● DIRECTIONS FOR THIS TASK
Two lines below mark the span: the one containing "Click the Taskbar" and the one containing "Task: Click the Forget Connection button". Set down both, plus every line between, exactly as they stand, and nothing else.

● Saved entries
========================================
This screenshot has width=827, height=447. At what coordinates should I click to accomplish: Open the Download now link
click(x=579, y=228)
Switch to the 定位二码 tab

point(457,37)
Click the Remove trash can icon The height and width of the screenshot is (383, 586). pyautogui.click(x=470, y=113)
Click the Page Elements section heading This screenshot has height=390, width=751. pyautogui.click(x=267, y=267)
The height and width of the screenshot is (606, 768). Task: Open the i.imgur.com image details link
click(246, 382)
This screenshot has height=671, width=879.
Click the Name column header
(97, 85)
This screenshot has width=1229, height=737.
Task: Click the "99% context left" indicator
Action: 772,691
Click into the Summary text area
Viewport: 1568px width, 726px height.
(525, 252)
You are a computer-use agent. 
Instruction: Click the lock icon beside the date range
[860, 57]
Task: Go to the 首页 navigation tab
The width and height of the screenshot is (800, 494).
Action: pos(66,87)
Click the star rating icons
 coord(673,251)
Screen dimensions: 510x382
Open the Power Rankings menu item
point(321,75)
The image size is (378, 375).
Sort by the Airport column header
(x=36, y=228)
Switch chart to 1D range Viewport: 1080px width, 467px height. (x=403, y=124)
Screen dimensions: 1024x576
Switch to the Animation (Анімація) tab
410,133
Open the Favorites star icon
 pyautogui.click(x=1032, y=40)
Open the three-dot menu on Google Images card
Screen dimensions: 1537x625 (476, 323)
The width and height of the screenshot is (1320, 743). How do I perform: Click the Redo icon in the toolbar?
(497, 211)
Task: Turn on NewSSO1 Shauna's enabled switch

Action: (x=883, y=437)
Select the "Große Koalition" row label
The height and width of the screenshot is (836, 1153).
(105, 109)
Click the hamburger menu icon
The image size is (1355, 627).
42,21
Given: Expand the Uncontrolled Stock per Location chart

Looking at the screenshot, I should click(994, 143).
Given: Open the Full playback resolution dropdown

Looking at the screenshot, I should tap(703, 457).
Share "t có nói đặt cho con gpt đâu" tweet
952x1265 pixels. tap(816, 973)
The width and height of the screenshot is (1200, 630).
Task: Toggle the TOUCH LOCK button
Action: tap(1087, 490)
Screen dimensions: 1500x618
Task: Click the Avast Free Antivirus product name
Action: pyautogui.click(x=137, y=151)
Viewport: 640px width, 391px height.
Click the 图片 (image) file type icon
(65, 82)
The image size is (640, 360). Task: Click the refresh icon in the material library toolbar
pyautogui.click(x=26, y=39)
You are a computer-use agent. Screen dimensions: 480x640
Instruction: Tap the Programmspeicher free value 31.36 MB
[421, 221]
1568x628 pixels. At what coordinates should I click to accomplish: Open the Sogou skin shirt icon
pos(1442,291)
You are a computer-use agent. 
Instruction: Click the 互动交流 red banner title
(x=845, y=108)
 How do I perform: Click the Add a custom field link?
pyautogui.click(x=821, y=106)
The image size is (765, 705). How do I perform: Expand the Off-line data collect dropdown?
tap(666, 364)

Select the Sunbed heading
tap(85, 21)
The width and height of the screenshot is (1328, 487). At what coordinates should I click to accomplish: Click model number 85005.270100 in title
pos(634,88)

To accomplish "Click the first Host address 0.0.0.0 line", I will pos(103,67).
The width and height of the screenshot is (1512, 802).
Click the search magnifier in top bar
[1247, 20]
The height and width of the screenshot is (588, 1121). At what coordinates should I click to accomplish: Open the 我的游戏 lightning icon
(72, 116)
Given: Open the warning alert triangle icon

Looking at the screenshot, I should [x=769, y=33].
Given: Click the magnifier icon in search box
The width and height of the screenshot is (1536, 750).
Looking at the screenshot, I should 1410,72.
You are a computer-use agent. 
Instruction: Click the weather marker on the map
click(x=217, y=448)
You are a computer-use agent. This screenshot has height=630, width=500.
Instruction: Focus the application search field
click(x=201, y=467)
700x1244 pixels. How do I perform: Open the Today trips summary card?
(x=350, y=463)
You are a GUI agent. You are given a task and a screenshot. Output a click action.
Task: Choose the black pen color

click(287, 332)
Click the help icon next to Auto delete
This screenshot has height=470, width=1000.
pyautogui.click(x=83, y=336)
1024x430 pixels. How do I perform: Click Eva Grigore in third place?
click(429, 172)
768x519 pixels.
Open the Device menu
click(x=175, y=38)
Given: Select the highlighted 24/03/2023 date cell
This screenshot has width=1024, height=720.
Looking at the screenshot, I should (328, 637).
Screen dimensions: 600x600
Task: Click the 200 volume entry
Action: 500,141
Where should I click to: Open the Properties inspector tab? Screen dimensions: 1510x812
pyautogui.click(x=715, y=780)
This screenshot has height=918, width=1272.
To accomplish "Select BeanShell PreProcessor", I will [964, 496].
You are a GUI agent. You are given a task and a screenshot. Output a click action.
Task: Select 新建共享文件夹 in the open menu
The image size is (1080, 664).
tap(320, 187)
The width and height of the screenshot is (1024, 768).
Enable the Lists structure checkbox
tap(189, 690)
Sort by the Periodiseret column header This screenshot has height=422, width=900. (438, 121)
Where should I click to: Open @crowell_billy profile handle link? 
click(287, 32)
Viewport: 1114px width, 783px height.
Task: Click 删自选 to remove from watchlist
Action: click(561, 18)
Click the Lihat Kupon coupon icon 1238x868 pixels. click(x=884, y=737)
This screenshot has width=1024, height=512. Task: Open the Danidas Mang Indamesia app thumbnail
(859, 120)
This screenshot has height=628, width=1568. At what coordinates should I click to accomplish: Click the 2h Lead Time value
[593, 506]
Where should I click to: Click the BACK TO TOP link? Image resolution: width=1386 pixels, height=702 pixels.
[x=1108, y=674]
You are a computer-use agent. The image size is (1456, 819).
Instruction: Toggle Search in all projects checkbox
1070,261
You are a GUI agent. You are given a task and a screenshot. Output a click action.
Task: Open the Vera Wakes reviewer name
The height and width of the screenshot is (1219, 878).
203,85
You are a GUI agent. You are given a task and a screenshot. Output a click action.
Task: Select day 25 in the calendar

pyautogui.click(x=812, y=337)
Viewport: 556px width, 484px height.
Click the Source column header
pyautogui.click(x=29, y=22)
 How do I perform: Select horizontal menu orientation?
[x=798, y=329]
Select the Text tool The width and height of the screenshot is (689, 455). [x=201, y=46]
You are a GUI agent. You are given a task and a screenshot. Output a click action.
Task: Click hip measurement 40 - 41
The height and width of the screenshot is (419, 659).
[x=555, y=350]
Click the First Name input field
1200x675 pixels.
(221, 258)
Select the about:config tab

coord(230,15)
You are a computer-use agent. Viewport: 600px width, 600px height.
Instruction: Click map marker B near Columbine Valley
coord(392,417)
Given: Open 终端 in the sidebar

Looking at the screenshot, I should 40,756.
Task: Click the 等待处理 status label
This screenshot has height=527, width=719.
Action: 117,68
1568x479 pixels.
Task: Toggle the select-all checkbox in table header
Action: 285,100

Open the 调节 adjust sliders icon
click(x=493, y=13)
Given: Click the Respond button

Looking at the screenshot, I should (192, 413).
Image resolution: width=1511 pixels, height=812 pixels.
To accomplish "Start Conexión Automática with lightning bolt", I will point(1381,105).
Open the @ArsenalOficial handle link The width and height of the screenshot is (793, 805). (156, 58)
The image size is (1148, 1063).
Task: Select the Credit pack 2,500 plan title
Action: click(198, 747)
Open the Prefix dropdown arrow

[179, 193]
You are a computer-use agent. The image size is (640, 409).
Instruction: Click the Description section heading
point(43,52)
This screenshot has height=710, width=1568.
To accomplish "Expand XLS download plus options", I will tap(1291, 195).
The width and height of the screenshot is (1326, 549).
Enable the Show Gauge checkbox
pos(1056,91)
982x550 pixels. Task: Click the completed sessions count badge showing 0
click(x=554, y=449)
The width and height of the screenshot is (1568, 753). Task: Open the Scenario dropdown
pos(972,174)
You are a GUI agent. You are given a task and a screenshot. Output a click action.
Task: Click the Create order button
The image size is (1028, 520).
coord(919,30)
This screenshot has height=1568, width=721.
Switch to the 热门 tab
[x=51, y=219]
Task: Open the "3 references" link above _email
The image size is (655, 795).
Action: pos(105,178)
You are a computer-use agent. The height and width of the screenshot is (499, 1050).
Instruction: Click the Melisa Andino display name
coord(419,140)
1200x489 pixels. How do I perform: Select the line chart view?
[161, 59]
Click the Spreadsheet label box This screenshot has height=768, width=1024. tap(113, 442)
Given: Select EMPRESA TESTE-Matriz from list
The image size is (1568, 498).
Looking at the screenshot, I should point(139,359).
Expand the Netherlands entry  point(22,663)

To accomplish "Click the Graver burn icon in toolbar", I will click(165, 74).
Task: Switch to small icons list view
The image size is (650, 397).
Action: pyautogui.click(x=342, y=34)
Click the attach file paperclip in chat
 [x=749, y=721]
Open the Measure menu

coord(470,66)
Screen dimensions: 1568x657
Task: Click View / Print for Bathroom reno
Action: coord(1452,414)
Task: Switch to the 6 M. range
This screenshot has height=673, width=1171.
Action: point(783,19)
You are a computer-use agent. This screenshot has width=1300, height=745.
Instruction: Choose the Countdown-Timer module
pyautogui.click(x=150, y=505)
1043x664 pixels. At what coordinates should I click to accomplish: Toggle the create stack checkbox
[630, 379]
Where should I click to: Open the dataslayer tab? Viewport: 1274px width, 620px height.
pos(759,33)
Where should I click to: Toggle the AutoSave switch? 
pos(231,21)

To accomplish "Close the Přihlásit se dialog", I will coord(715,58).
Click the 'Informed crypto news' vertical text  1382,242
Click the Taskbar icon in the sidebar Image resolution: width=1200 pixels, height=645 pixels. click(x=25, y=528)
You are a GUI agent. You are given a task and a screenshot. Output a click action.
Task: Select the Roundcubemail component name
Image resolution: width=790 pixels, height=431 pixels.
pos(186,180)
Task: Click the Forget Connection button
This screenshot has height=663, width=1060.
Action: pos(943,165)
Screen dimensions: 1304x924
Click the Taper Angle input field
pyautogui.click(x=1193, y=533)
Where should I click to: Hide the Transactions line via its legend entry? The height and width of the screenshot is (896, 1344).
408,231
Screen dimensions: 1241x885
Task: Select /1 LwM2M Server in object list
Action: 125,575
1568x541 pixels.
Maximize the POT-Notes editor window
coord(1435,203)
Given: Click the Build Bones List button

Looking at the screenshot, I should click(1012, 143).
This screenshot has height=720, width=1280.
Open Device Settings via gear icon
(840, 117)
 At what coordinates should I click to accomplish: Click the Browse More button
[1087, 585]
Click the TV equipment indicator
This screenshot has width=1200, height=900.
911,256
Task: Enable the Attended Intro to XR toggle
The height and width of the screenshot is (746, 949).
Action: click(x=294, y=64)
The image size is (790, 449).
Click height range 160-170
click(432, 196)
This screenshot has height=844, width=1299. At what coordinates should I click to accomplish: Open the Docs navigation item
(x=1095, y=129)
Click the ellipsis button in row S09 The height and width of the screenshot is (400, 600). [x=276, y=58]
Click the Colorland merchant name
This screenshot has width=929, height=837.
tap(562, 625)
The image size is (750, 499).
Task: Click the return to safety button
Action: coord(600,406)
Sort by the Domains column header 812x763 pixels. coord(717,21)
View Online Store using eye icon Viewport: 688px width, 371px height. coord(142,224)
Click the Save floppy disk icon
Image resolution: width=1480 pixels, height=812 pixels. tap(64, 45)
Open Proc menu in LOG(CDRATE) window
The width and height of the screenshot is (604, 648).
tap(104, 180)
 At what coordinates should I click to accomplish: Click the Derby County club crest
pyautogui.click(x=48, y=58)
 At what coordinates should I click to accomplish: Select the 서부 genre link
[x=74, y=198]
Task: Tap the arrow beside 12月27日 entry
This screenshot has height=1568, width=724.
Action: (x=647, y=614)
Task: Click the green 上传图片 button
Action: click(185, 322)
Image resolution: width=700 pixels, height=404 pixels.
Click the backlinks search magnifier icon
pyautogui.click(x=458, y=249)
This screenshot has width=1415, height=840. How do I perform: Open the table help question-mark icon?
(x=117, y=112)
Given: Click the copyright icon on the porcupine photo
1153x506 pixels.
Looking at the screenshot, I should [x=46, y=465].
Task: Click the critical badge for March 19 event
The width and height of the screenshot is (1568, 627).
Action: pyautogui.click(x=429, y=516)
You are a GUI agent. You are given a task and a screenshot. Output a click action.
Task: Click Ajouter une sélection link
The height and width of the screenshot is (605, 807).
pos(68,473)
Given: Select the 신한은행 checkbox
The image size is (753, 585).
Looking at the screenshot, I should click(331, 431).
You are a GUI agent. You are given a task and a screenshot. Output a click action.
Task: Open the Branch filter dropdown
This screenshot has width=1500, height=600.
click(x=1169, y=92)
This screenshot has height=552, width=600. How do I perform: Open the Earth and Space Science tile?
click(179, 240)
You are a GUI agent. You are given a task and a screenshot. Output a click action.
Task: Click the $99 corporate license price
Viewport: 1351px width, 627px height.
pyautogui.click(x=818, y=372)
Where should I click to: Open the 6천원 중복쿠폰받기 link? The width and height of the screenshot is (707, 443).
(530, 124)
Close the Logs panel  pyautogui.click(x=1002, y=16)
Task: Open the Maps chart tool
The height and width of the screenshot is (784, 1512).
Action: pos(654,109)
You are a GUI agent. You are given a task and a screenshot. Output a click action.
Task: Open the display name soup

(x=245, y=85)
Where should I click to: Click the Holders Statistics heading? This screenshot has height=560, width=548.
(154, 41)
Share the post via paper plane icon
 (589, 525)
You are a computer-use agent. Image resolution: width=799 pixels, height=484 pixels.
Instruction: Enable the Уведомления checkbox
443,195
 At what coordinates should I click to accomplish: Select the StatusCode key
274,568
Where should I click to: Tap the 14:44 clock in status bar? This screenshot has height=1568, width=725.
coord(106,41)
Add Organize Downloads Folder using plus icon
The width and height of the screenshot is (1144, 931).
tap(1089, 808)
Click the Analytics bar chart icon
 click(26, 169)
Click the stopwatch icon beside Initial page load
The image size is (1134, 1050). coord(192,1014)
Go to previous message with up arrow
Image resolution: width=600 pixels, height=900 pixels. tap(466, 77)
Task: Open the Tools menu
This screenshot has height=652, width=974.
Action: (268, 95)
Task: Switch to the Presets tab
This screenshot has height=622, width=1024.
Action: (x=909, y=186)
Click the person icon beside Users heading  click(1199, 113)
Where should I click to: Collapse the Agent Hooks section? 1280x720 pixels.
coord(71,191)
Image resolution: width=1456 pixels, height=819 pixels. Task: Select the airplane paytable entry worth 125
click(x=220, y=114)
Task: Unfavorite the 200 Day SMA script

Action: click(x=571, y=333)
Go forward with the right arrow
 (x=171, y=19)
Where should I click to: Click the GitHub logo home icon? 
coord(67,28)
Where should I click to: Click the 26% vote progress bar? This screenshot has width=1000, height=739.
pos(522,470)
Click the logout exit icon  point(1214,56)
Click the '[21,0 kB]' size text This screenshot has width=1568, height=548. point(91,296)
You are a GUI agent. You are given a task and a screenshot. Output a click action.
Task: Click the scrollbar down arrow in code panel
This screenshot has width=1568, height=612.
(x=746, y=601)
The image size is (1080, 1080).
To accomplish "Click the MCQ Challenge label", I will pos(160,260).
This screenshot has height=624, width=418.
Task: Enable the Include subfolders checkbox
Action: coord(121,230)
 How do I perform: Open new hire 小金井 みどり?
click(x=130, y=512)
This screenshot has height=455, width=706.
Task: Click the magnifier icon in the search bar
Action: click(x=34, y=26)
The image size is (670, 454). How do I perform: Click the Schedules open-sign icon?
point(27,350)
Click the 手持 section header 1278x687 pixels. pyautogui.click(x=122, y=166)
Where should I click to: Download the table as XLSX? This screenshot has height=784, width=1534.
========================================
● RESULT FOR THIS TASK
Click the Taskbar icon in the sidebar Image resolution: width=1200 pixels, height=645 pixels. click(x=25, y=528)
You are a GUI agent. You are given a task and a screenshot. Output a click action.
Task: Select the Roundcubemail component name
Image resolution: width=790 pixels, height=431 pixels.
pos(186,180)
Task: Click the Forget Connection button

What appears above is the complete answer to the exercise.